▶ _What is needed_:
Can you pull out each line of the data below that includes the word "Task"?

▶ _Material for this exercise_:
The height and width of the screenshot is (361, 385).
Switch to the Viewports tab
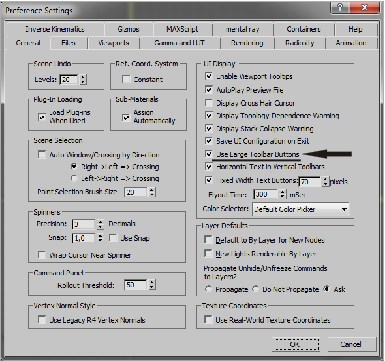click(114, 43)
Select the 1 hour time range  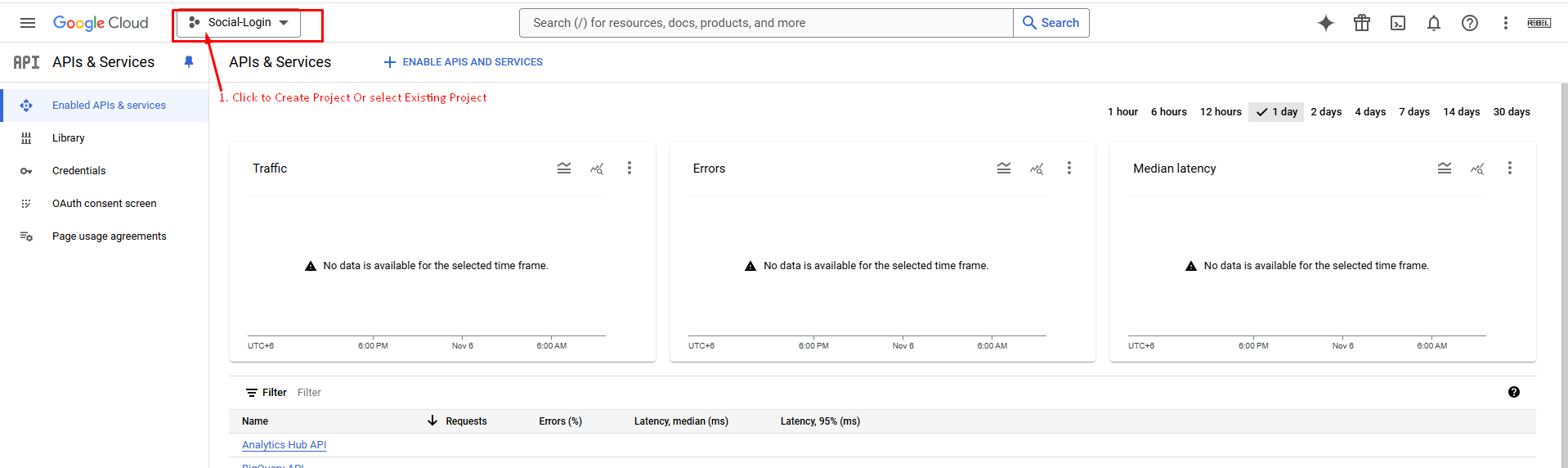pos(1122,112)
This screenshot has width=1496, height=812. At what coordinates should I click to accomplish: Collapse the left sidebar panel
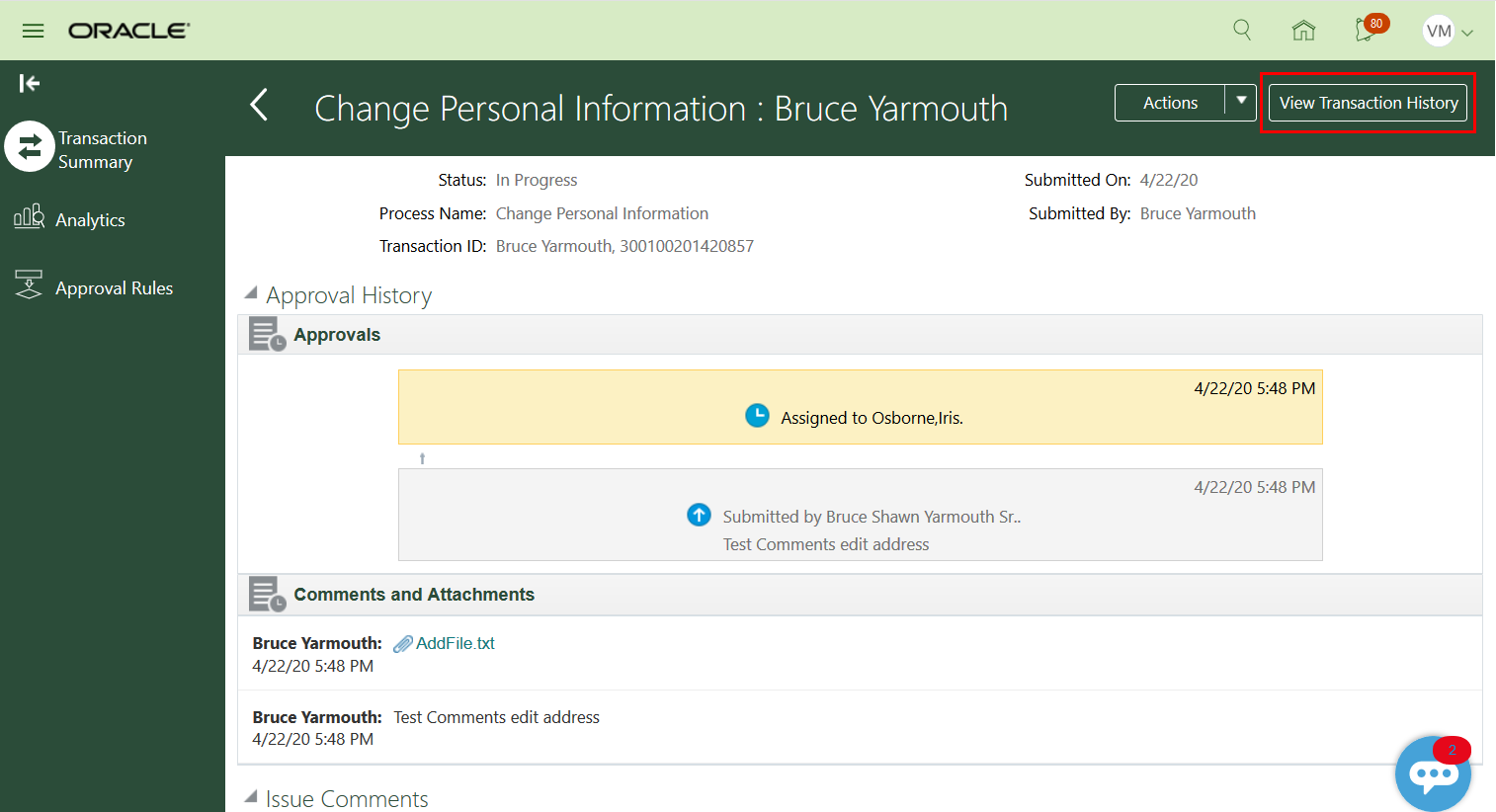[30, 84]
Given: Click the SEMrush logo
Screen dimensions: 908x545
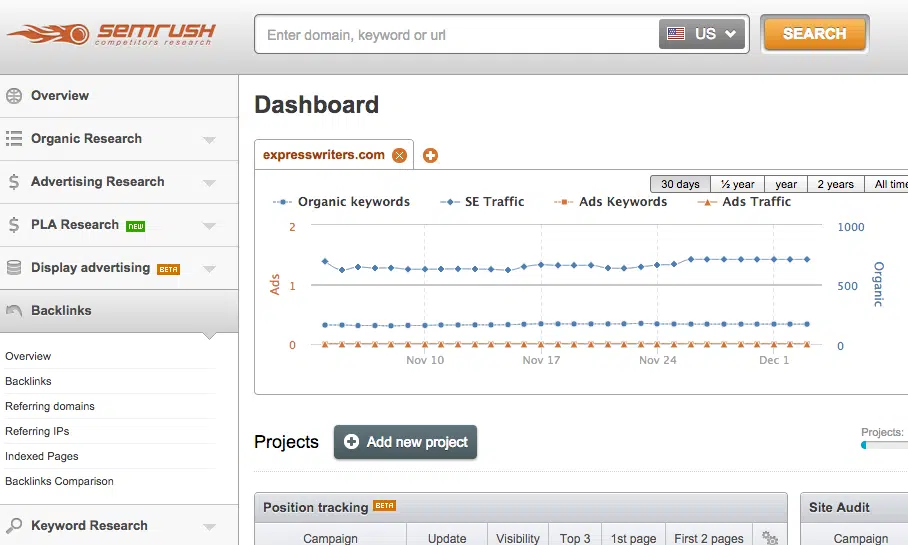Looking at the screenshot, I should click(x=110, y=34).
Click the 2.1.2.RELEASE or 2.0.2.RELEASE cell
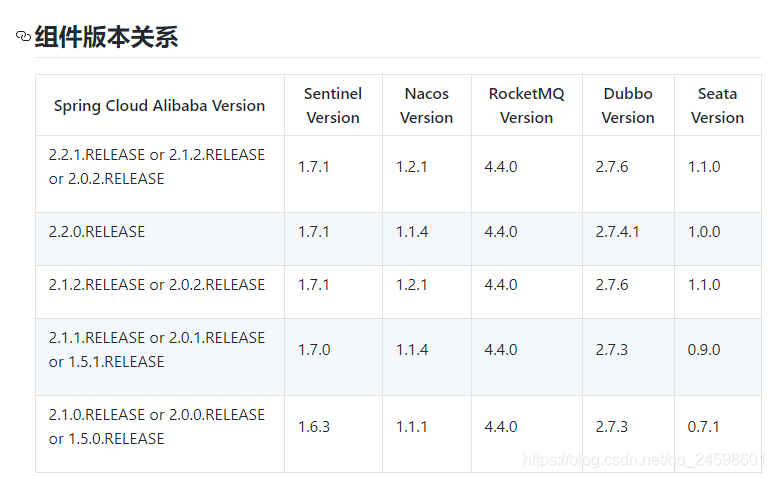This screenshot has height=478, width=774. pos(157,284)
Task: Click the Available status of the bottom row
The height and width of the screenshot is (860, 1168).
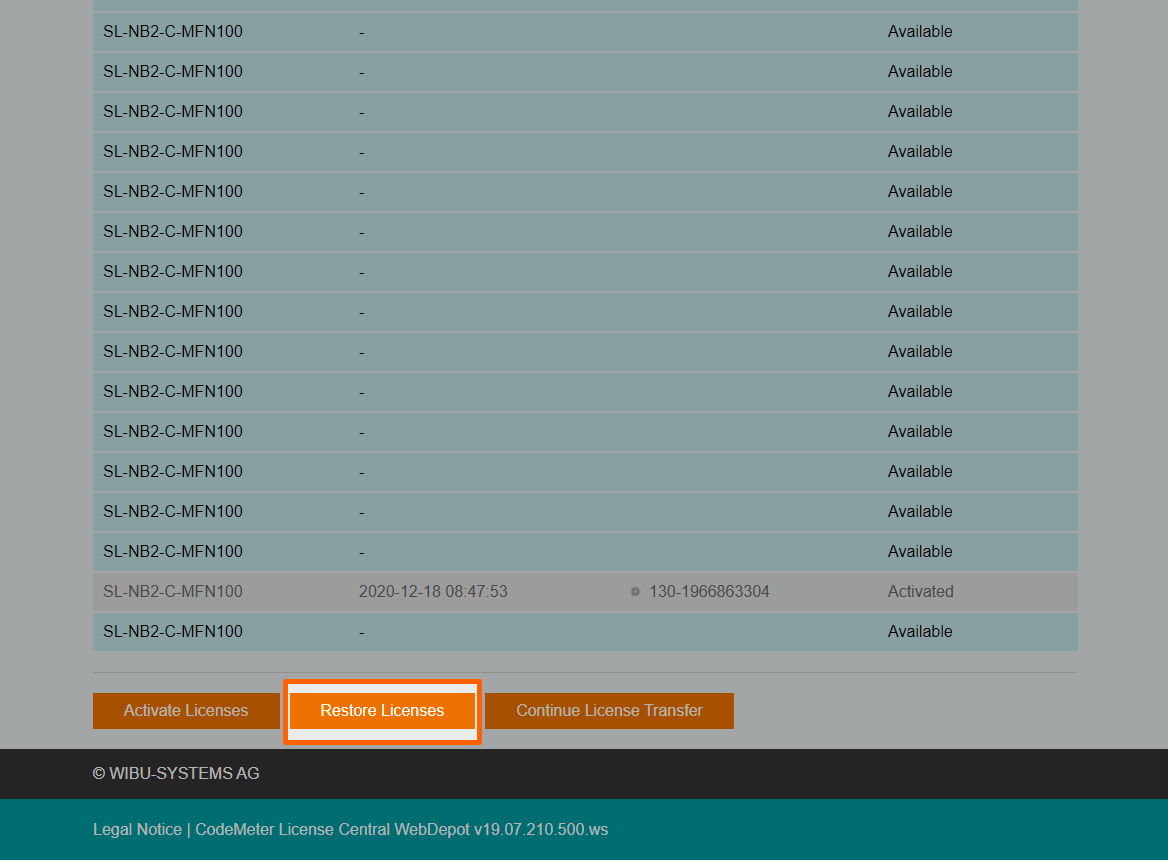Action: (919, 631)
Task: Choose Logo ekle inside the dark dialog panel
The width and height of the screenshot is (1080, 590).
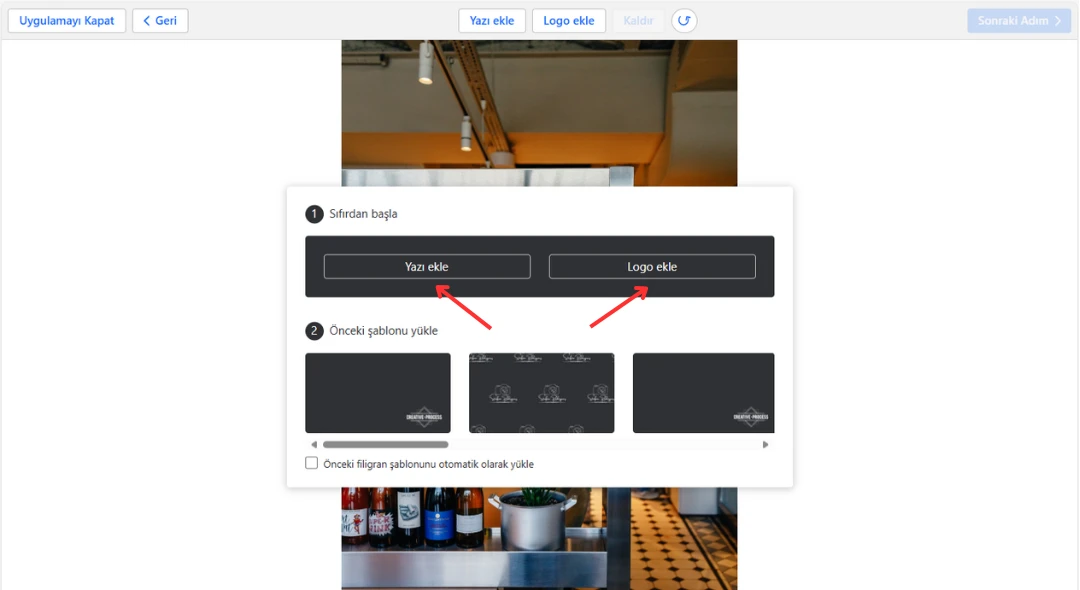Action: (x=652, y=267)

▶ _Solved problem_:
Task: Click the Available status of the bottom row
Task: Choose Logo ekle inside the dark dialog panel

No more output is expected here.